*What you need to do*. Look for "from" in each line of the entries, and return the matching lines.

*Provided material*.
%%

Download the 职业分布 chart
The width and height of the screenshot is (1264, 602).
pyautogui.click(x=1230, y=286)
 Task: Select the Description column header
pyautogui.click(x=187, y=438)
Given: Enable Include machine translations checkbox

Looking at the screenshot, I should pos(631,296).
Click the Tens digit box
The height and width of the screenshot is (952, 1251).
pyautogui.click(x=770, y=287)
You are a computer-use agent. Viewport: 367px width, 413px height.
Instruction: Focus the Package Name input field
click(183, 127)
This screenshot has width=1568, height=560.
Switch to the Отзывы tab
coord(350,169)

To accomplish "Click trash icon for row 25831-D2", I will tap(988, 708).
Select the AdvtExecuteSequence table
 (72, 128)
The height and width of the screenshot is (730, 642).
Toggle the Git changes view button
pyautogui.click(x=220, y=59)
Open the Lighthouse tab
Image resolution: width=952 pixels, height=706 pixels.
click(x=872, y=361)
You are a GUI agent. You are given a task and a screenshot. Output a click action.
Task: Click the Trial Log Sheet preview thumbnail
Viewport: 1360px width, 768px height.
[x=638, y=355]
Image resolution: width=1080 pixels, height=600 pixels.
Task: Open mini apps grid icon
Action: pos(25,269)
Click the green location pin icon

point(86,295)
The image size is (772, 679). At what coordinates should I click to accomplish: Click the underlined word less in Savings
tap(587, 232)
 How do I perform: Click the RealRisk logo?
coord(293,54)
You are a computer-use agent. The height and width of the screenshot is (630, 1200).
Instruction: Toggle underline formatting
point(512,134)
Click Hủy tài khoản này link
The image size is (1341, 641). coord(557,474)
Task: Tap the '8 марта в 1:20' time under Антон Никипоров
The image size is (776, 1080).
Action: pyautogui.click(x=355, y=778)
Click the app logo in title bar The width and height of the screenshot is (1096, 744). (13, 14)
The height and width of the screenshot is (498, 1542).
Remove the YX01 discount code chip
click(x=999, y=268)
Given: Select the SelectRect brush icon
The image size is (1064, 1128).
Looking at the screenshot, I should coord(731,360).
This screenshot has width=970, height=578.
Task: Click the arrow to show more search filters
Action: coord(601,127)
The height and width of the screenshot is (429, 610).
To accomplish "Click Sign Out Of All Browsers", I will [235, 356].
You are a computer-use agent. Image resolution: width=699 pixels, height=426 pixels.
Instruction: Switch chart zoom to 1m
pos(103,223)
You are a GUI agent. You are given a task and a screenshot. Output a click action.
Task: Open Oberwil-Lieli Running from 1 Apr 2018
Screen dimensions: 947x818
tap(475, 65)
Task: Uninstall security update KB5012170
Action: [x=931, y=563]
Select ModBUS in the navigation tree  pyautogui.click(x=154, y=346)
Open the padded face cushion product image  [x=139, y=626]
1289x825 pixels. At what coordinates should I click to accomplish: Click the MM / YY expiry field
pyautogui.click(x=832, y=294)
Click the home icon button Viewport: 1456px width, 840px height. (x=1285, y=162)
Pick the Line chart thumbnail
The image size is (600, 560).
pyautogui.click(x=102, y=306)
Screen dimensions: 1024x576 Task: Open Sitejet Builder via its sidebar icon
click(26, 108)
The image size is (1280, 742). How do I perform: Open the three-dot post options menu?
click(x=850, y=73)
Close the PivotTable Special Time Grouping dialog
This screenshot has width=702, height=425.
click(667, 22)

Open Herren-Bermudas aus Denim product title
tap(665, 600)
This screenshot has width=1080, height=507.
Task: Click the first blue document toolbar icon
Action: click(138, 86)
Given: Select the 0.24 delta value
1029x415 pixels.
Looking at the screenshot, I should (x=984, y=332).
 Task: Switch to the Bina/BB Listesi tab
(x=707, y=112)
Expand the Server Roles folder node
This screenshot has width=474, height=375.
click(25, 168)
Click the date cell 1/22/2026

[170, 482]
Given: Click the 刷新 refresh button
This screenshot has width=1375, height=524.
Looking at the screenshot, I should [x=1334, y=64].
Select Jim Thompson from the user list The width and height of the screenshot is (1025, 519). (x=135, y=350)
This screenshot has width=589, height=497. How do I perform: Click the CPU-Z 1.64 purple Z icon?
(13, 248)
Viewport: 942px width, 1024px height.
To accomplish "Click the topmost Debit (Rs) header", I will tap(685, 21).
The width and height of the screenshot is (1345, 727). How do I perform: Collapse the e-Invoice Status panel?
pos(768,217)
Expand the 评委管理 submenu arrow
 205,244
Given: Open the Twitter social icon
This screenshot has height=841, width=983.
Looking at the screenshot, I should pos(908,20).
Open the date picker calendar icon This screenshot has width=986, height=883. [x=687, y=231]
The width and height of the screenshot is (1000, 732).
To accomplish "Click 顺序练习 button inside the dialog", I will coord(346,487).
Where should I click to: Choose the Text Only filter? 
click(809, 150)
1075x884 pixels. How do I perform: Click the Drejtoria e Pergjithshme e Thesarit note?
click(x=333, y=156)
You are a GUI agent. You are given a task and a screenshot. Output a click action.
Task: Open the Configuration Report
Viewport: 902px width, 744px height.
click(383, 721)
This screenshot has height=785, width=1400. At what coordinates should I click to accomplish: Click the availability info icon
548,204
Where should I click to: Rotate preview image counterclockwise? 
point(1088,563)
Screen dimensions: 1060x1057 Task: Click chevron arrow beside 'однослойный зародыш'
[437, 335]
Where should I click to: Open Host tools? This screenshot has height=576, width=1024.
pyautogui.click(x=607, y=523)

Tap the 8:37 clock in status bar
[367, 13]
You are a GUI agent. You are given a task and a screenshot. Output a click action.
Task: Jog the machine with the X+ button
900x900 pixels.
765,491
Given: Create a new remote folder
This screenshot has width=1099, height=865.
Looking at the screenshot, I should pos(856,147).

%%

*Exercise output*.
Task: Open Oberwil-Lieli Running from 1 Apr 2018
Select Jim Thompson from the user list The width and height of the screenshot is (1025, 519). (x=135, y=350)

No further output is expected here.